Today I’m sharing my best tips and tricks for baking a perfect bundt cake — including how to get the cake out of the pan without damage and how to avoid common pitfalls. 
First, what is a bundt cake? A bundt cake is any cake baked in a bundt pan, which produces a distinctive ring shape with a central hole. Bundt pans come in fluted or more intricate designs. Because of their shape, bundt cakes are often denser than layer cakes so they hold their form when removed from the pan. They can be finished with glaze, frosting, or simply dusted with powdered sugar.
Choosing the Right Bundt Pan
Bundt pans commonly come in two main sizes: 10-cup and 12-cup capacities. The capacity refers to how many cups of water fill the pan to the top — not how much batter you should use. For best results, choose a light-colored pan to reduce the risk of over-browning. Use a non-stick pan that’s in good condition (no deep scratches or peeling coating).
The more intricate the pan’s design, the harder it can be for a cake to release. If you’re testing a new recipe, start with a simple fluted pan before moving to elaborate molds.
How to Get a Bundt Cake out of the Pan
Greasing the Bundt Pan
Always grease your bundt pan, even if it’s labeled non-stick. There are two reliable methods: greasing and flouring, or using a pan-release mixture.
Method #1: Grease and Flour
- Generously grease the pan with butter or shortening, making sure to coat the sides and creases.
- Add 1–2 teaspoons of flour (use cocoa powder for chocolate cakes) and shake the pan to distribute it evenly.
- Tap or shake out any excess so the surface is lightly coated.

Note: greasing and flouring can occasionally leave a thin flour residue on the cake. For a cleaner finish, consider a pan-release blend.
Method #2: Use Pan Release
Commercial bakers’ spray works well, or you can make your own pan release:
- Combine equal parts shortening, all-purpose flour, and vegetable oil.
- Use a pastry brush to coat the inside of the pan thoroughly, ensuring every crevice is covered.

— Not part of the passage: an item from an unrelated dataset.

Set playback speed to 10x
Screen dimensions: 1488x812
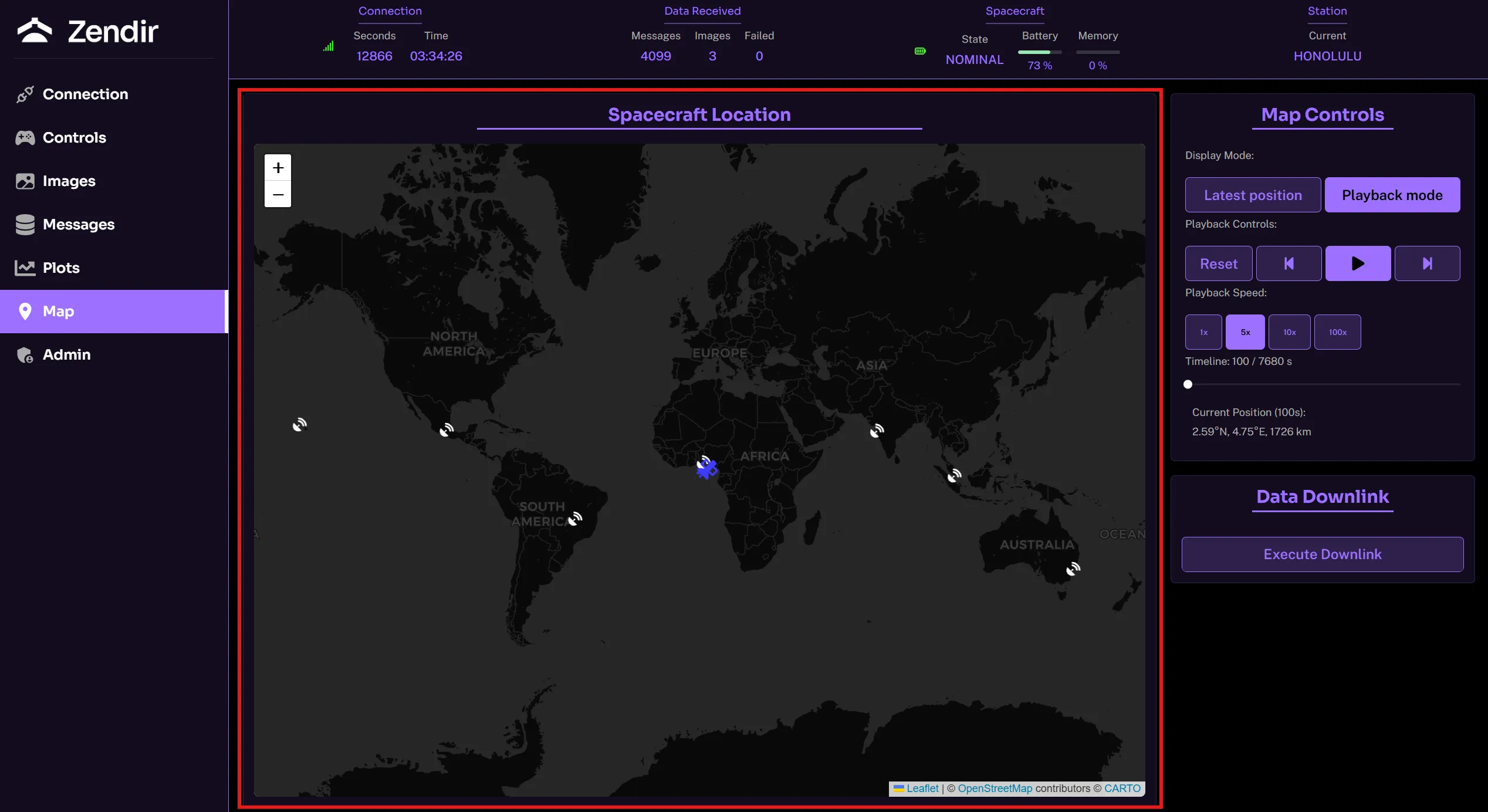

Store any leftover pan release in a jar in your pantry for future use.
Inverting the Bundt Cake
After baking:
- Let the cake cool in the pan on a wire rack for 15–30 minutes.
- Carefully invert the pan over the rack and allow the cake to slide out. If it doesn’t release easily, run a thin knife gently around the edges and center tube to loosen it.
- Do not invert immediately after baking; the cake needs time to set so it keeps its shape.
Can I Bake Any Cake Recipe in a Bundt Pan?
Not every cake recipe is suitable for a bundt pan. Bundt cakes typically have a denser crumb that can support the shape of the pan and release cleanly. Very light, sponge-like, or overly gooey batters are more likely to stick or collapse. If a recipe doesn’t indicate bundt-pan compatibility, use caution or test in a simple pan first.
As a guideline, a standard 9×13-inch cake recipe generally provides about the right amount of batter for a 10-cup bundt pan.
How to Freeze a Bundt Cake
Unfrosted bundt cakes freeze best. Follow these steps:
- Cool the cake completely, allowing it to release from the pan after about 15 minutes and then finish cooling on a rack.
- When fully cooled, wrap the cake in plastic wrap, covering the ring shape thoroughly.
- Wrap at least twice to prevent gaps and freezer burn.
- Place the wrapped cake in a freezer-safe container or cover with aluminum foil for extra protection.
- Freeze up to three months. Thaw in the refrigerator before decorating.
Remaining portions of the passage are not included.